Le dernier court-métrage de Kyungwon Song reprend les techniques d’animation en volume devenues chères à la réalisatrice, cette fois-ci pour une incursion inattendue dans le rituel du jesa. Il s’agit d’un repas traditionnel en honneur des ancêtres défunts. La protagoniste appelle ses parents par Skype pour les interroger sur la cérémonie et, en suivant leurs indications, se met à cuisiner.

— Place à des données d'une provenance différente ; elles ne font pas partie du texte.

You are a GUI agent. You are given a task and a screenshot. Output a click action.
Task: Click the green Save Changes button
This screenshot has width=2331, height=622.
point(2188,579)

Le documentaire ne met pas particulièrement en valeur la cérémonie : il se présente plutôt lui-même comme un geste ritualisé. Car on comprend rapidement que ce qui environne la tradition du jesa – la préparation, les croyances, voire les préjugés – compte autant, si ce n’est plus, que sa dimension symbolique. Alors pourquoi ne pas y ajouter aussi une séance de tournage ?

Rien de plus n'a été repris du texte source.